Here are some of the insights I gathered while trying to quit procrastinating.



In the last few years, I struggled a lot with prioritising and starting to work on my tasks. I tried many different prioritisation techniques, but I continued to procrastinate and struggle with my work for a long time.


The truth is that even the best methods cannot solve procrastination and demotivation. They can provide a guideline and give some good ideas. However, to become truly efficient, some other things need to be considered first.


These are some of the factors that I believe are more important than any method and tool:


Be aware of your personality type

Your personality type speaks volumes. It is an essential aspect of finding the proper techniques and methods, which will make you more efficient and motivated. A simple list of tasks might be more useful than a mind map with colors and pictures for someone who likes structure and routine. Someone who tends to get lost in details needs to find a way to stop overthinking. For creative people, it might be more fun and motivating to draw To-Dos in the form of pictures. A general understanding of your personality type helps finding appropriate ways to stay motivated and productive. Do not force yourself to use a method just because it is supposedly the best.

If you are interested in finding out more about personality types, have a look at the DISC Model.


Find your WHY

Knowing why specific tasks and projects should be accomplished is significant for ending procrastination. Motivation and productivity can only happen when the purpose is clear and intrinsic motivation gets sparked. Work is not enjoyable and motivational if there is no meaning behind it. If procrastination continues and the WHY sounds like “my colleague wants it” or “to master a new language is cool”, this means that your WHY is not inspirational enough. Be more specific and put more effort into that. You can use the technique called “The 5 Whys”. It is perfect if you want to find your true objectives. You have to start by stating your wish and then ask yourself, “Why?”. When you formulate an answer, ask the same thing again. This process goes on until five why-questions have been asked. After this, you will have a clearer idea of your reasons. If not- continue until you are satisfied with your answer.

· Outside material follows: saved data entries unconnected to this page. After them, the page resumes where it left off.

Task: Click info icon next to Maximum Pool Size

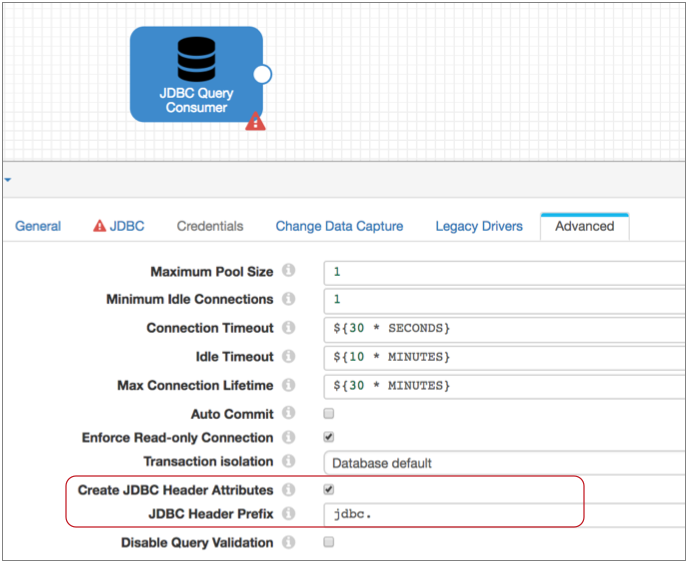Action: click(x=288, y=271)
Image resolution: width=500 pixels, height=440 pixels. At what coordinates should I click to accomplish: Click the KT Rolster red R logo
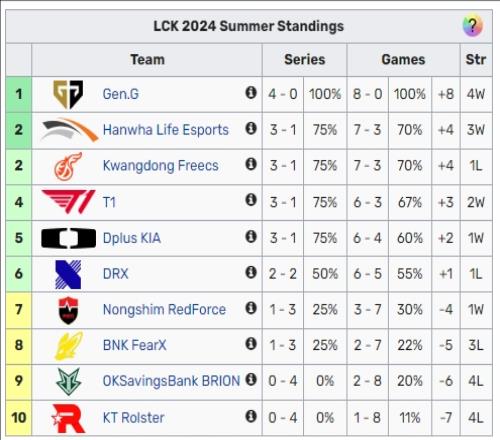(x=68, y=418)
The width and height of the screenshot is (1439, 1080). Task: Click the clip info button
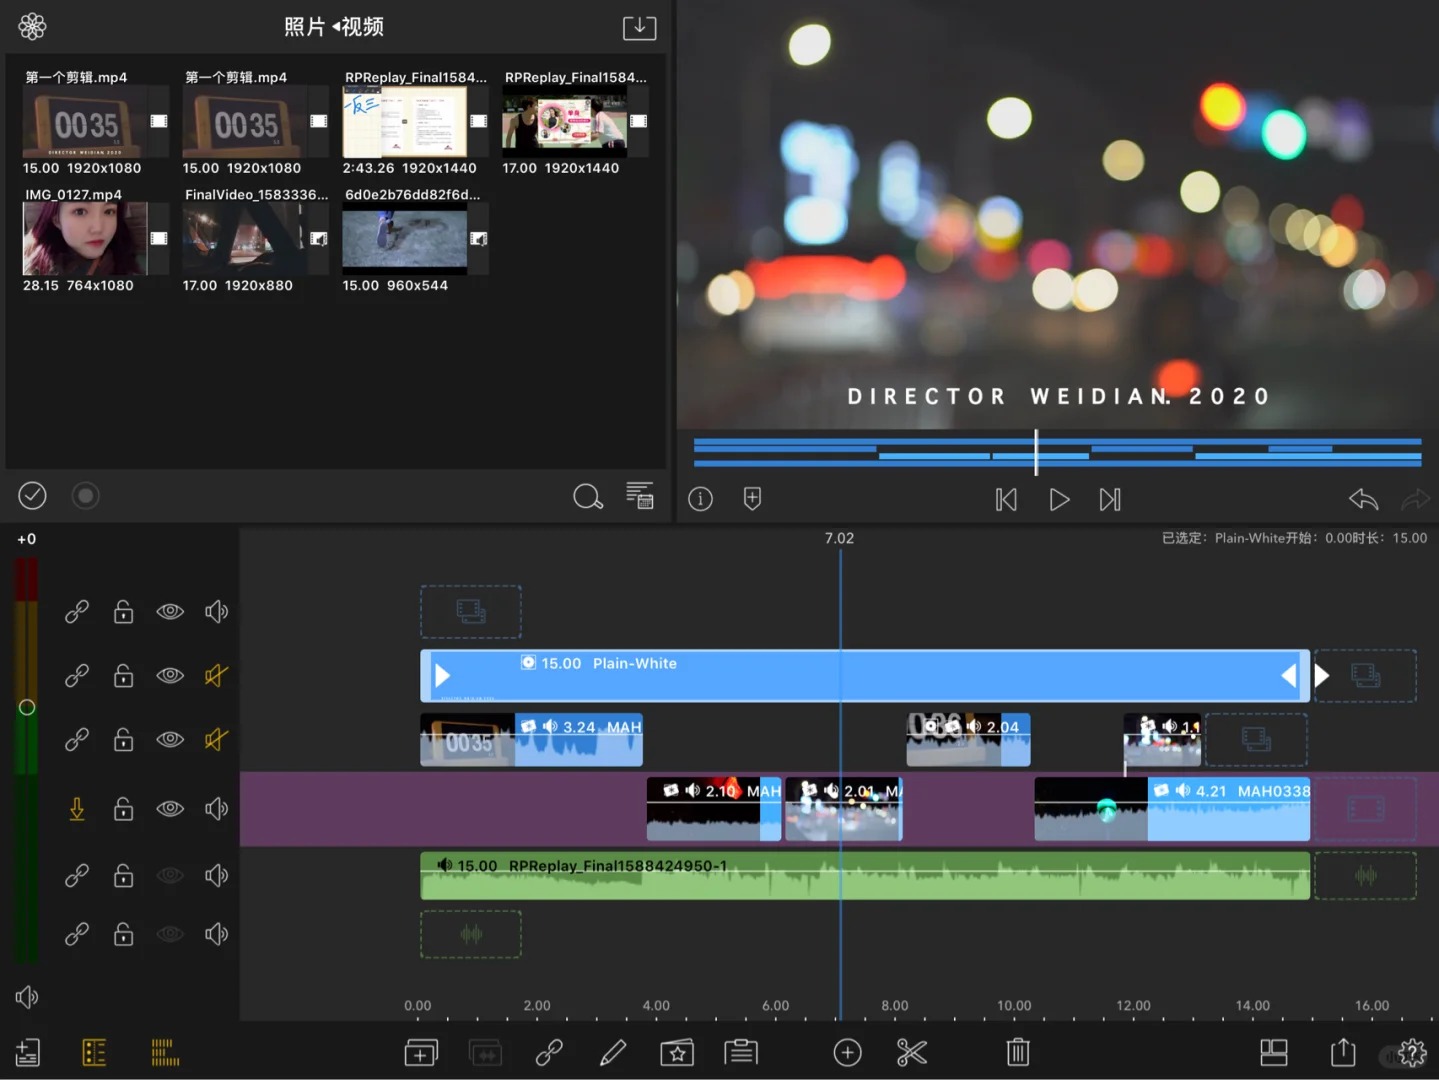(700, 499)
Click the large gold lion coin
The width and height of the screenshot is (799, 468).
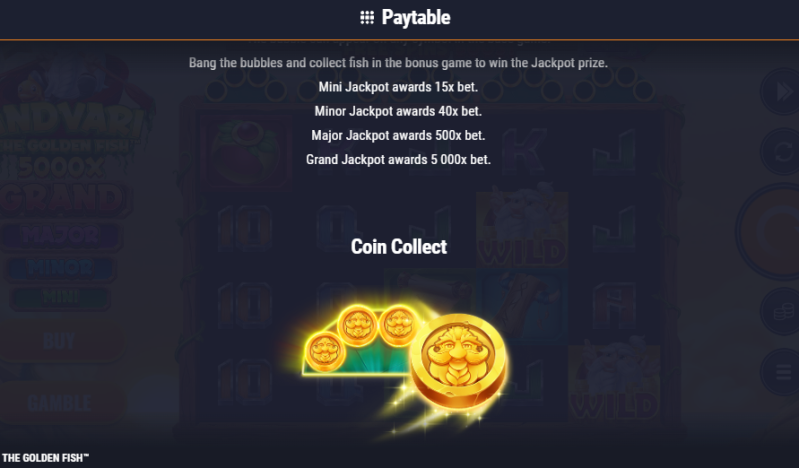pyautogui.click(x=459, y=361)
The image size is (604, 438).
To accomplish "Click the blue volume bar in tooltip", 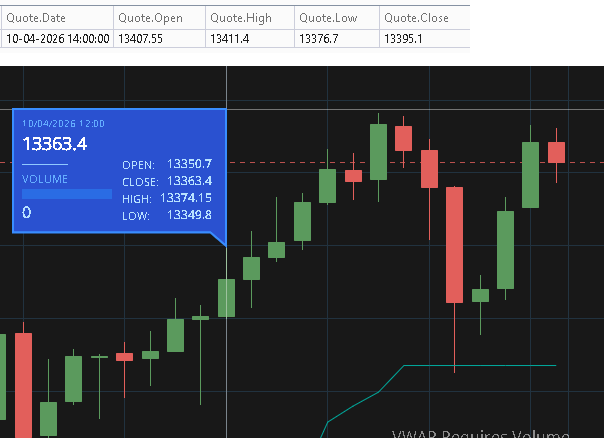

Combine and integrate projects into daily routines

From time to time, I faced tasks and projects which I postponed forever, despite many attempts. For example, I wanted to become better at drawing Sketch Notes and learning a new language. Both of them were big and challenging projects, and I had trouble finding the time and motivation to invest in both of them regularly (next to many other projects). Then, I started combining my language learning with drawing Sketch Notes, for example, by drawing Sketch Note scenes and writing the vocabulary next to the pictures. I also started integrating Sketch Notes and language learning into my daily routine. Since then, my grocery lists are sometimes Sketch Notes or written in Spanish. These changes made it fun and easier to integrate into my everyday life than regular learning sessions. Therefore, find ways to incorporate projects into your daily routines or combine them to get started.


Try different media

The type of media has a significant impact on my motivation. I mainly prefer physical media because it gives me the satisfaction to move things around or tick something off. Apart from that, I use different media for different purposes. One of my projects is organised with Post-its on my door, my To-Dos are listed in a physical notebook, my training plan is written in X-Card style, hanging on my fridge, and for my collaborations, I use online Kanban boards.


Break down tasks

Some projects and tasks overwhelmed me. I was not sure how and where to start. Instead of doing anything, I just postponed these things endlessly. In such cases, it helped me sit down and brainstorm by listing every step and action that came into my mind to achieve that work. Afterwards, I put the results in some order. Until now, that approach has provided me with an overview of the steps that need to be done. Furthermore, smaller tasks do not overwhelm me anymore, and it became easier to start working on them.


Focus on results

At the beginning of being self-employed, I was stuck with an old-fashioned 9 to 5 routine. I was unhappy when I did not manage to work at least 8 hours per day. Working mainly from home didn't make it easier for me. It was hard to stay focused and concentrated for several hours. After some time, I realised that the number of hours spent did not impact my progress. Sometimes, I even worked endless hours but did not achieve anything. As a result, I started to set goals and objectives, which I split up into smaller work packages. At the beginning of every week, I decided which goals I wanted to achieve and moved the related tasks into my To-Do List. From that point on, I started measuring myself by the things I had accomplished. That approach made me focus on results instead of counting hours, I could finally see my progress and achievements, and I could celebrate them.


Conclusion

These are the things that worked best for me. My suggestion is to try different methods and techniques, adapt them, combine them or even create something entirely new. Do not stick to one finding only. It is also ok to have various approaches for different intentions or change the method when the current way is no longer appealing. You are free to experiment and find your own way!